Data shown ▸
=-=-=-=-=

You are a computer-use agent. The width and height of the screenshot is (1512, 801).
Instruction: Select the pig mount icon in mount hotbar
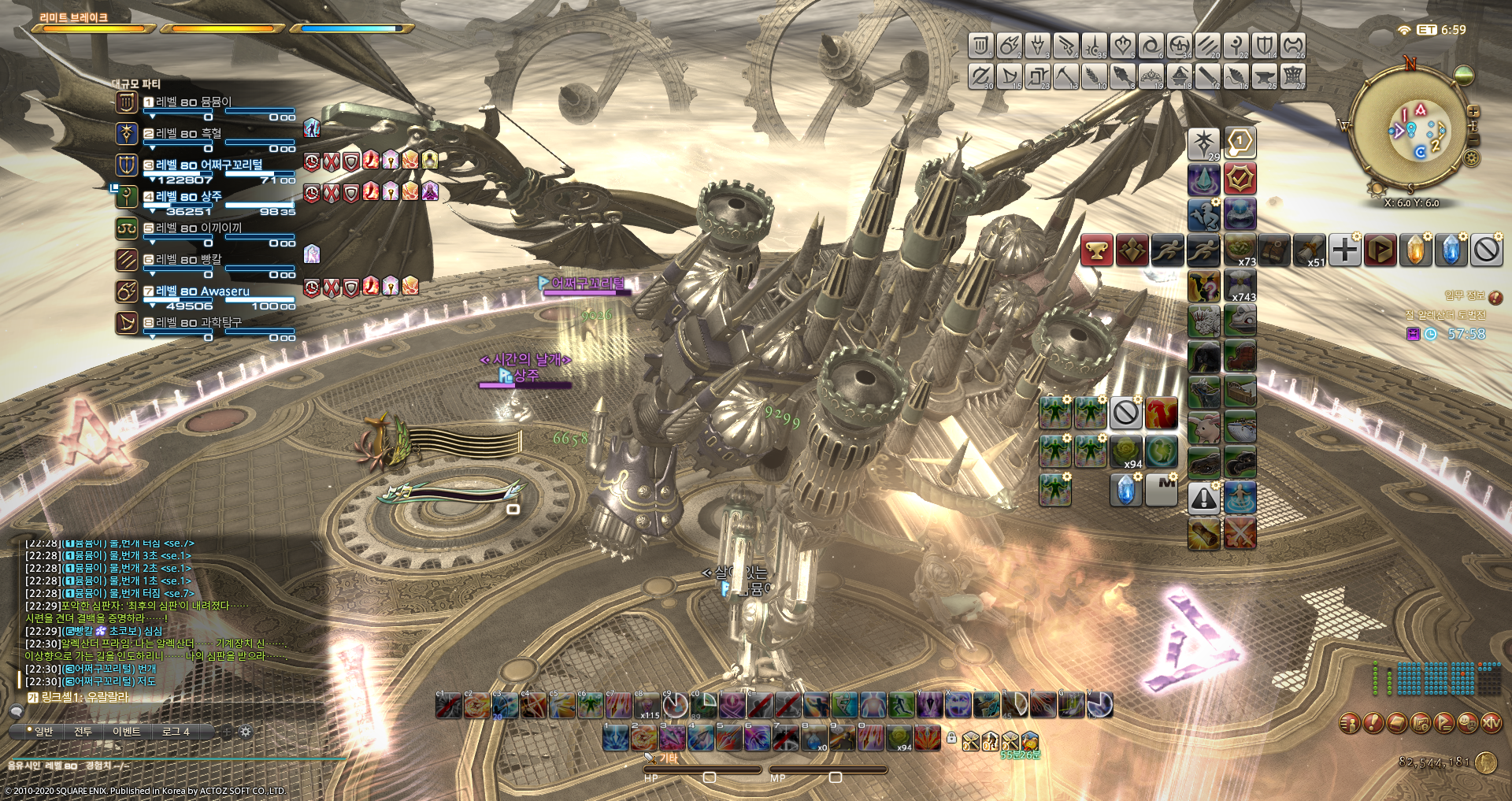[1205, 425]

=-=-=-=-=

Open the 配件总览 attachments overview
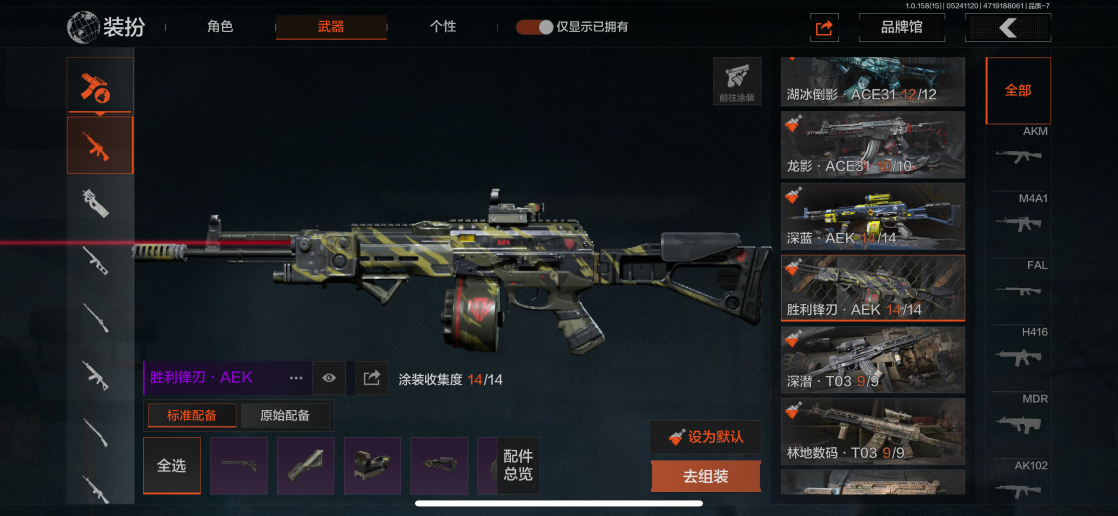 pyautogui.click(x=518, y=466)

=-=-=-=-=

Short task ▸
Can you rewrite the items above as a numbered list, starting with the line containing "You are a computer-use" and going on through the line containing "[1205, 425]", with blank lines dropped and the pictures left out?

Response ▸
1. You are a computer-use agent. The width and height of the screenshot is (1512, 801).
2. Instruction: Select the pig mount icon in mount hotbar
3. [1205, 425]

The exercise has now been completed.